Welkom aan boord

Of ik toch weet dat we langs de Somalische kust varen? Vraagt de kapitein.
Somalische kust... as in… piratenterritorium?
Yes, zegt de kapitein. Het klinkt als yhes, want  het is een Duitse kapitein.
Een schip van deze omvang (220 m lang en 32 breed) loopt toch geen risico, probeer ik, niet gehinderd door enige kennis van zaken. Oh yhes, toch wel, zegt de kapitein. ‘Het laatste Saoudische schip dat overvallen werd, was twee keer zo groot als het onze’.
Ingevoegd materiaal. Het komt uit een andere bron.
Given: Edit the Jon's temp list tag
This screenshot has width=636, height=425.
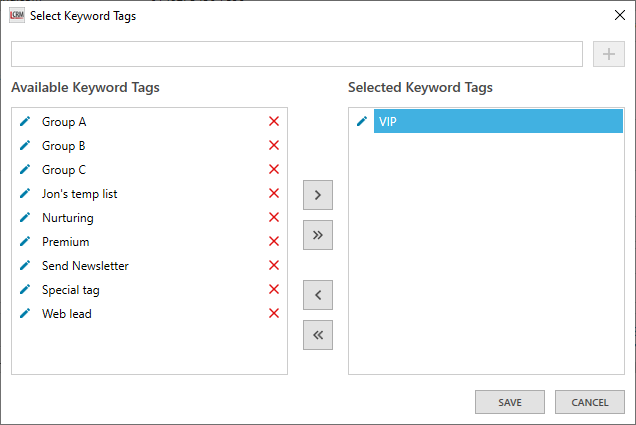Looking at the screenshot, I should click(x=25, y=194).
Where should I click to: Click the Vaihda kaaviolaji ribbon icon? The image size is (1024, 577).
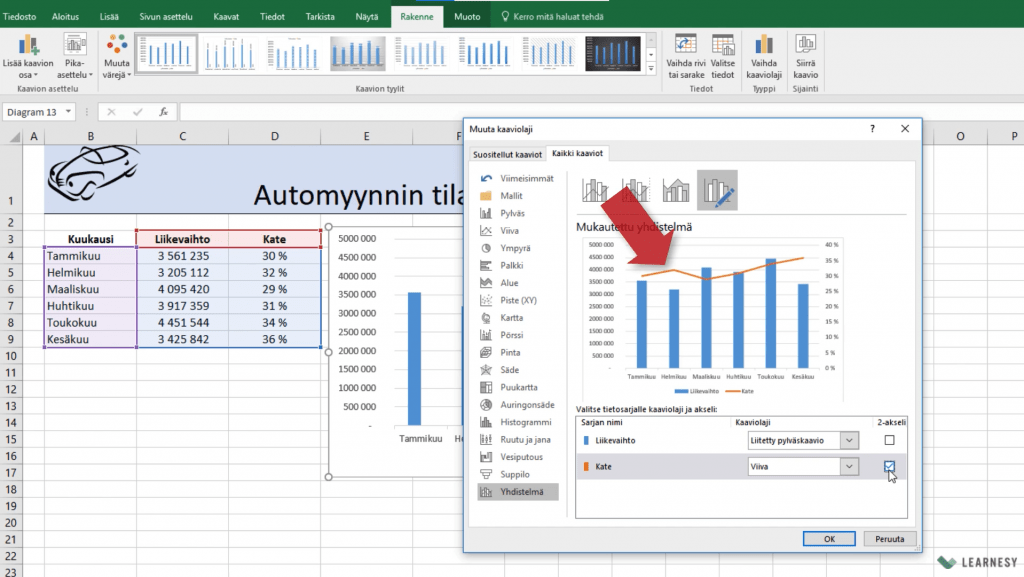click(764, 45)
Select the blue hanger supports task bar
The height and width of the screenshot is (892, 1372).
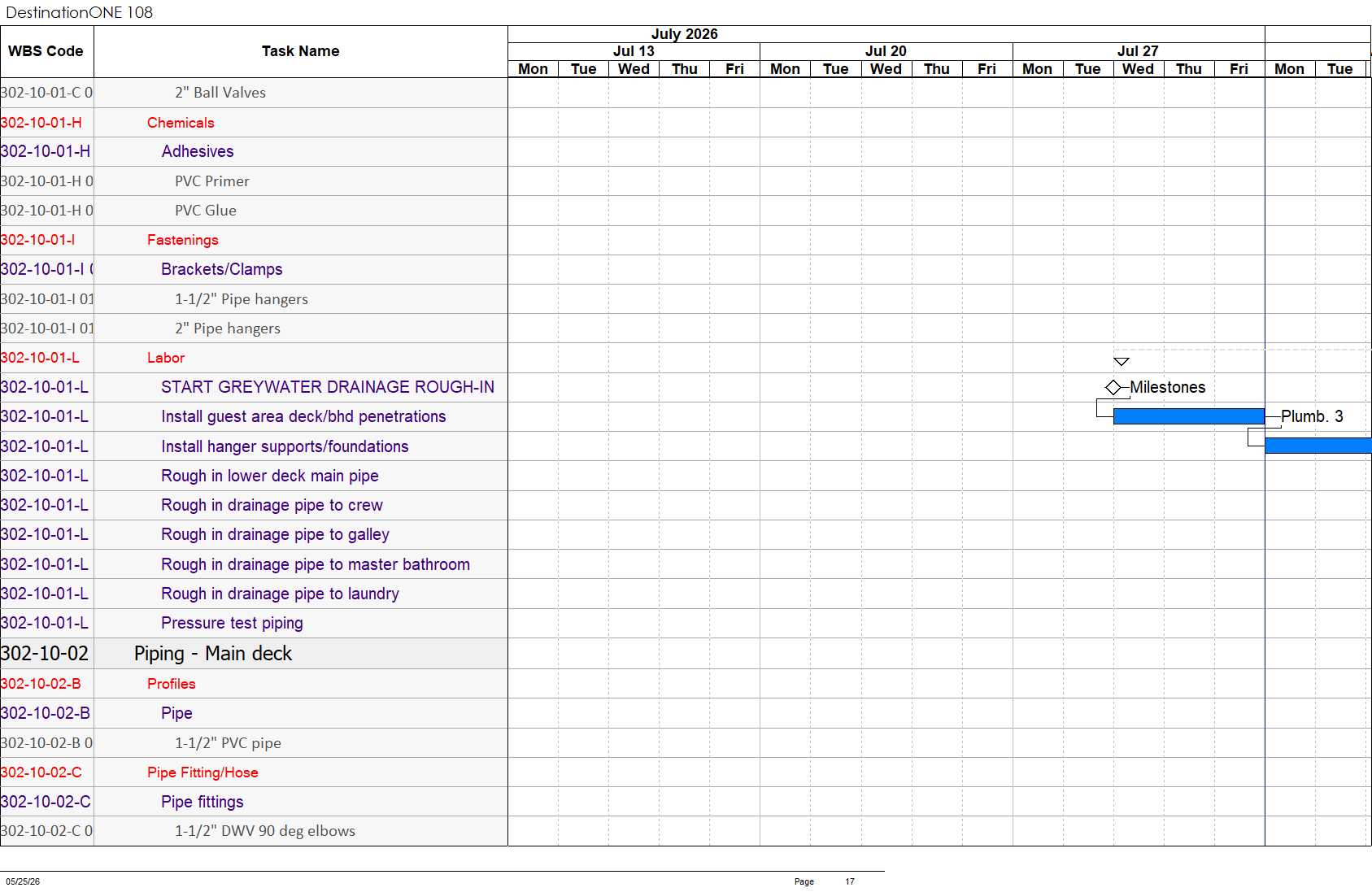[x=1318, y=446]
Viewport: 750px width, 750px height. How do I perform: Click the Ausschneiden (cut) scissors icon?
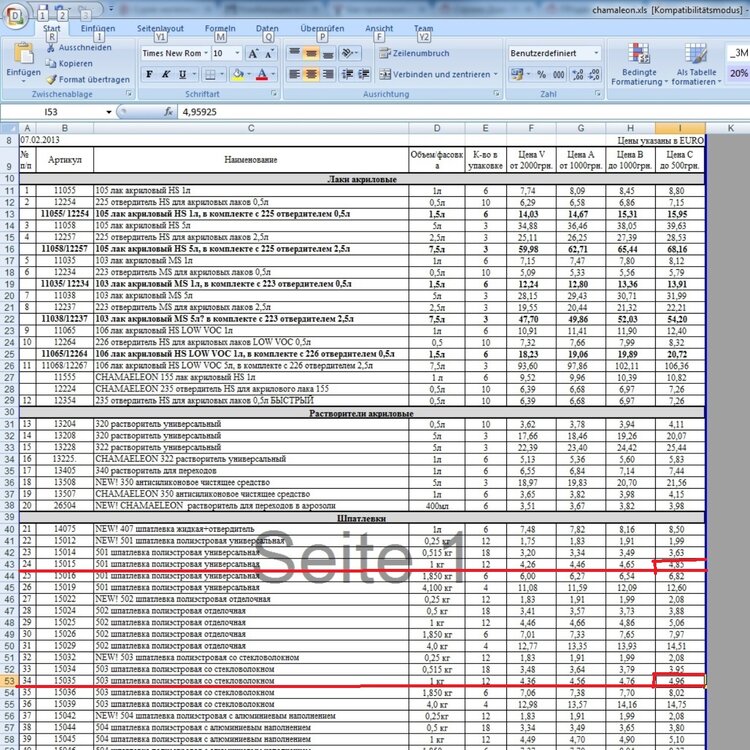click(50, 47)
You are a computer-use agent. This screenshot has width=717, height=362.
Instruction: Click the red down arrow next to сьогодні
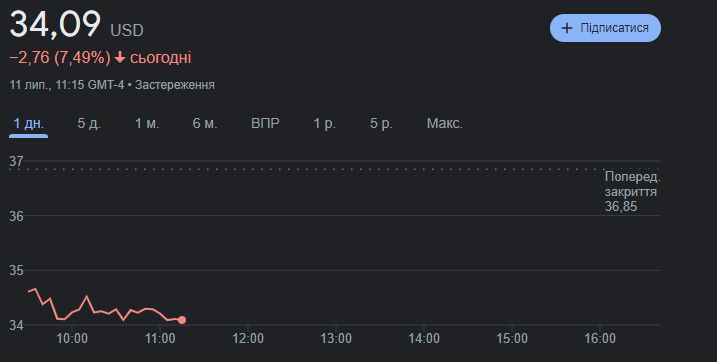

Een ommetoertje dan? ‘Bekijk de wereldkaart misschien eens’, suggereert de kapitein fijntjes. ‘Dan zouden we onder Zuid Afrika door moeten’.

Over de piratendreiging vertelt de kapitein me nadat hij mij heeft voorgesteld aan een duikmechanieker uit Mol. Die is  even voor mij aan boord gekomen, niet op zoek naar zichzelf maar om het schip te repareren. In de vorige haven is het namelijk tegen de kant gevaren en er zat een scheur in de boeg -  of de romp, de terminologie heb ik nog niet onder de knie -. Kortom: er liep water binnen. Via de romp of de boeg.

In de auto op weg naar het schip had de plaatselijke vrachtagent mij al verzekerd dat ik beter het vliegtuig had genomen. ‘Er zijn daar alleen mannen aan boord en vele daarvan hebben al lang geen vrouw meer gezien… ‘ Hij liet de mededeling volgen door een veelbetekenende stilte, terwijl hij ondertussen bij wijze van demonstratie ongegeneerd foto’s van mij nam met zijn mobiele telefoon.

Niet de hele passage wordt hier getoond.